5 highlights from the new EU regulation on battery sustainability
In December 2020 the European Commission proposed a new EU legislation on battery sustainability. The proposal covers social, economic, and environmental issues related to batteries. Batteries should be produced with the lowest possible environmental impact, comply with social standards, made to be long-lasting, and recyclable at the end of their life. (European Commission)
We at instagrid celebrate this proposal. Clear legislation will help everyone to work towards more sustainable battery production, and eventually achieve the long-term strategy of the EU to become climate neutral by 2050.
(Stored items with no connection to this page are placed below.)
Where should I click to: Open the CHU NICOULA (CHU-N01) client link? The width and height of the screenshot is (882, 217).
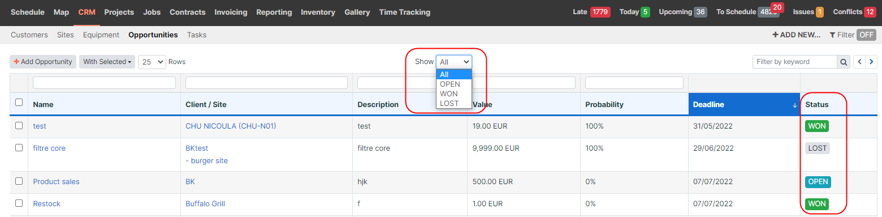231,126
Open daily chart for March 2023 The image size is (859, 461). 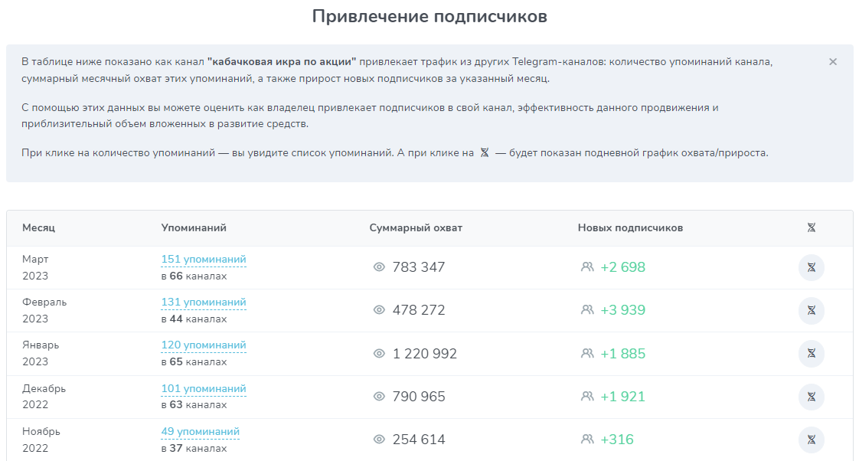tap(811, 267)
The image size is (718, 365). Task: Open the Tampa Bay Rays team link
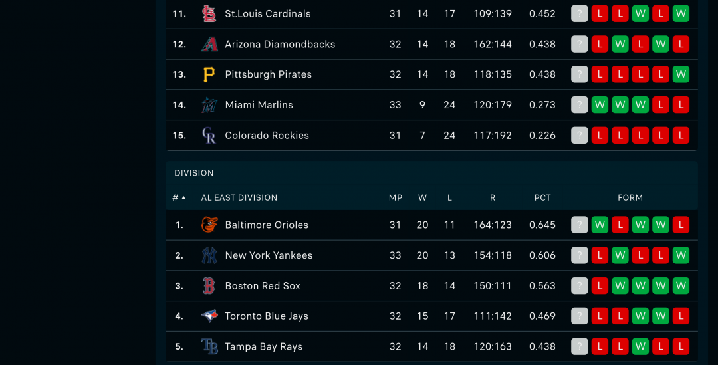pos(263,346)
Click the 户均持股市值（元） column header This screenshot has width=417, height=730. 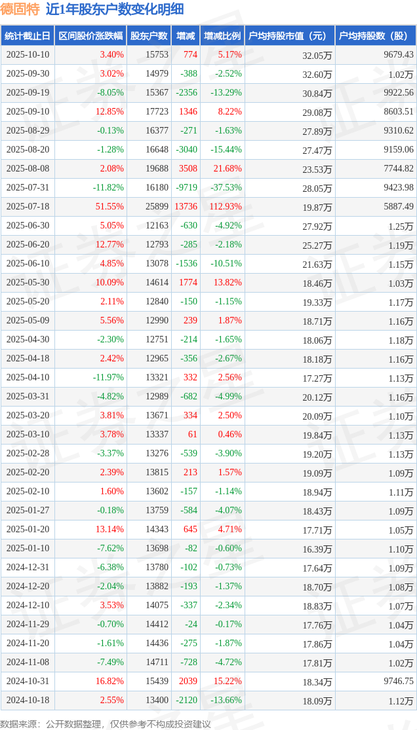point(288,36)
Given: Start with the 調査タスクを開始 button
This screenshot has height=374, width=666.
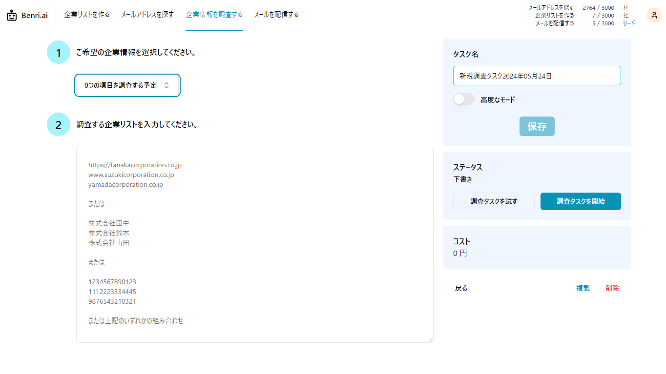Looking at the screenshot, I should (581, 201).
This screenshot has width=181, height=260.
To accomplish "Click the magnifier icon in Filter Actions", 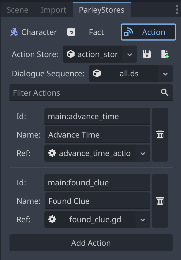I will [x=164, y=93].
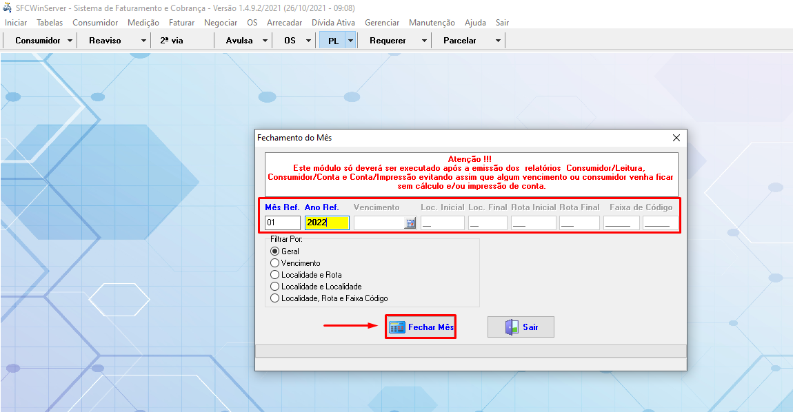Click the Requerer toolbar button
The height and width of the screenshot is (412, 793).
click(388, 41)
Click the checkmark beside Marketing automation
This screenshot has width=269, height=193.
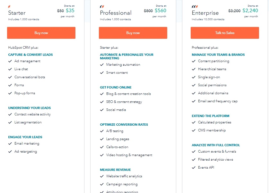[101, 64]
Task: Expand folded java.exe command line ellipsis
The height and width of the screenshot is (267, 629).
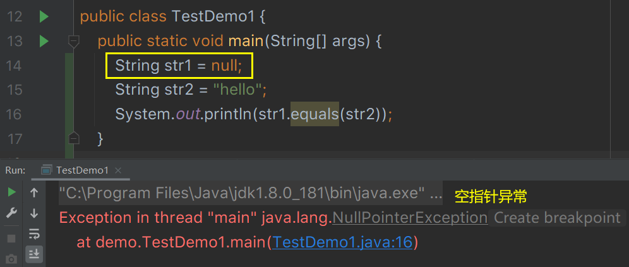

This proposed legislation consists of multiple different elements. To develop a sustainable and competitive battery industry across Europe, it proposes that batteries in the future should
- be produced by using responsibly sourced materials with restricted use of hazardous substances
- be produced with a certain minimum content of recycled materials
- meet collection and recycling targets, have a clear carbon footprint declaration
- be easily replaceable to build long-lasting systems
- have clear labeling to openly share needed information (European Commission)
1. Minimizing the carbon footprint of batteries
Acknowledging and working towards minimizing the environmental impact of batteries will further the long-term strategy of the EU to achieve climate neutrality by 2050. With this battery regulation proposal, only batteries with a carbon footprint declaration can be placed on the EU market from 2024 forward. (European Commission)
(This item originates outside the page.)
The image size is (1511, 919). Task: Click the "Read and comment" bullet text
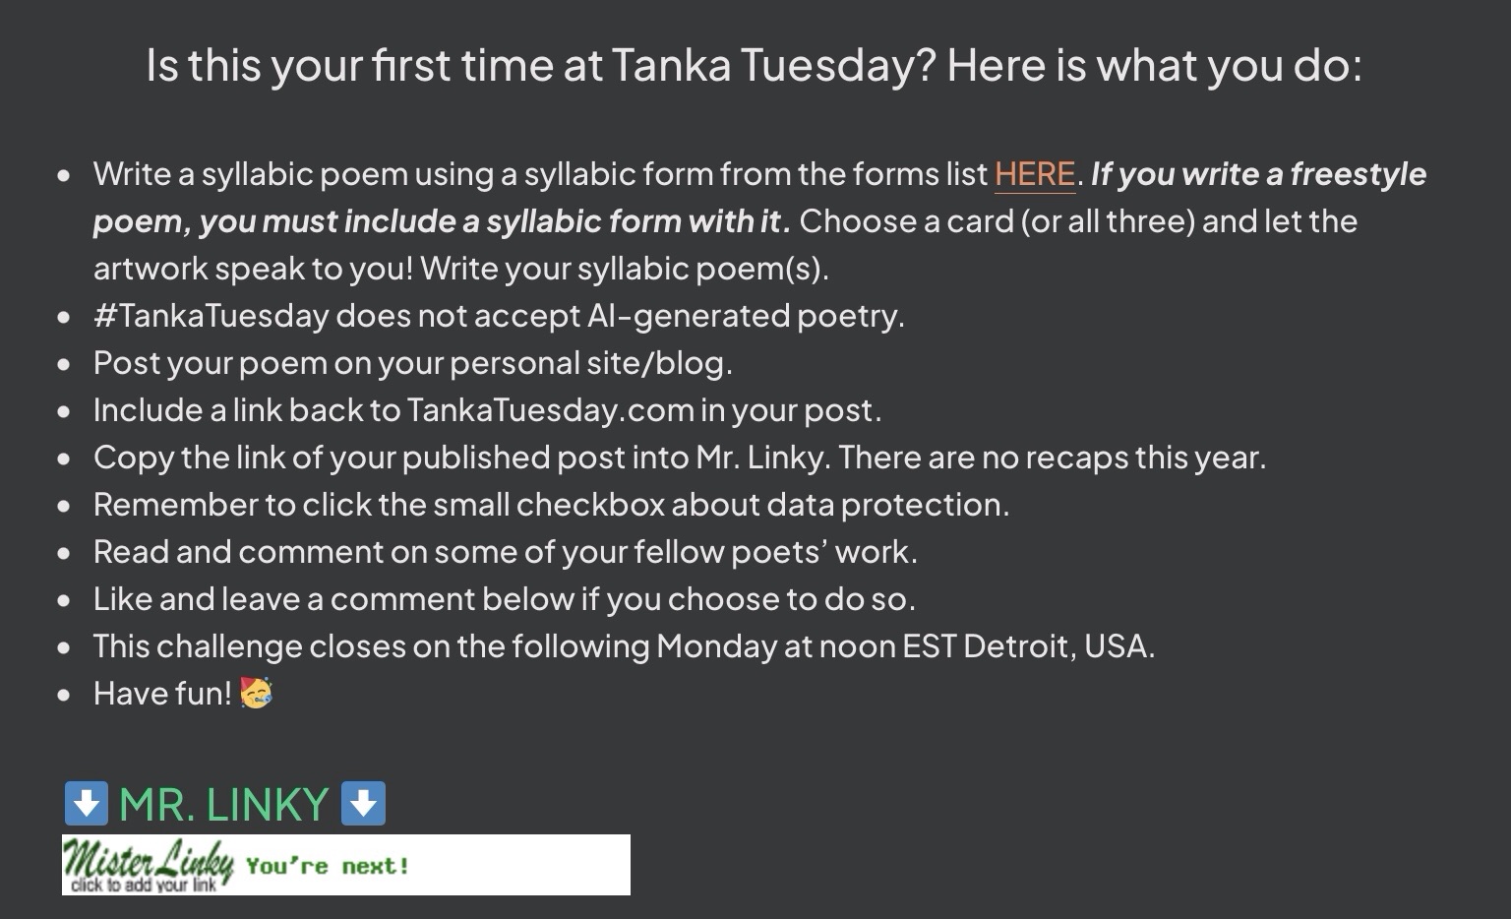[505, 552]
A recent LCA study shows that 1 kWh of battery capacity is related to around 100 kg of CO2 footprint. The material preparation stage, mainly the production of cathode material, wrought aluminum, and the separator, is the primary contributor to the environmental impact of batteries. Although, proper handling and recycling of the batteries at their end-of-life can have a significant impact on lifetime CO2 emissions. Successful waste battery recycling can reduce CO2 emissions by 31kg (33%).
Life cycle assessment is a technique to quantify the environmental impacts of a product over its whole life cycle. At instagrid, we follow the ISO standards for our product LCA. A holistic life cycle assessment looks at material extraction, processing, transportation, product use, and eventually disposal. This approach helps to avoid simply shifting environmental impacts from one life cycle phase to another. In the end, life cycle assessment evaluates the magnitude and significance of the potential environmental impacts and helps us to build more sustainable batteries.
To further minimize our CO2 footprint, the housing of instagrid battery is made of recycled aluminum. When using recycled aluminum, instead of virgin one, the CO2 footprint of the housing can be reduced by 48%.
However, today it is impossible to receive precise, confirmed CO2 emissions from battery cell suppliers, which is why we highly welcome the marking strategy of the EU commission. Since the instagrid technology is agnostic to battery cell technology, we are happy this will put us in the position to choose the most sustainable technology for us.
2. Responsibly sourced materials meeting social standards
Batteries placed on the EU market should be produced by using responsibly sourced materials with restricted use of hazardous substances, and by having full respect to human rights and following social standards. (European Commission).
At instagrid, we follow the OECD due diligence guidance for a responsible supply chain of conflict minerals. Where possible, we prefer non-toxic, sustainably managed renewable, or recycled materials that have a lower environmental impact, and we conform to RoHS (Restriction of Hazardous Substances) and REACH (European Union regulation for chemical substances) compliances.
3. Recycling as a self-evident practice at the end-of-life
The regulation proposes a much-needed focus on the collection and recycling of batteries: 70% collection rate in 2030 for portable batteries, and a full collection for industrial and automotive/electric vehicle batteries (European Commission).
We at instagrid have country-specific recycling agreements in each of the countries where instagrid systems are sold. With these agreements, we guarantee a closed-loop value chain in Europe. With successful waste battery recycling, we can reduce the product lifetime CO2 emissions by over 30%. The increasing recycling efficiency driven by technology innovation and legislation pressure helps to further reduce the carbon footprint of our products.
Product design and life cycle thinking throughout the production are required components for the successful recyclability of batteries. At instagrid, we minimize the components used in our battery system, and aim to avoid permanent fixing of different materials. This makes the separation and recycling of different materials easier and more efficient.
4. Replaceability building sustainable batteries
In addition to the recycling of batteries, the regulation proposes a new obligation on replaceability to ensure that the life of the appliances isn’t dependent on the battery. Building long-lasting appliances with the possibility to substitute the battery, we are able to use less raw materials and utilize them for a longer period of time.
The modular design of instagrid system strengthens the removability and replaceability, which allows a longer lifetime for the systems.
5. Open information sharing
To ensure the proper handling and recycling of batteries with the end-user, the regulation also touches upon the labeling of batteries. These labels should provide necessary information on the main characteristics of batteries, e.g. lifetime, charging capacity, and the requirement for separate collection. instagrid labeling will provide the needed and useful information for users and professional staff. In addition, instagrid provides an extensive manual for the users to help them with using and recycling the battery. To ensure the information flow, we are working on easy and engaging ways to provide information to users, e.g. QR codes and battery passports.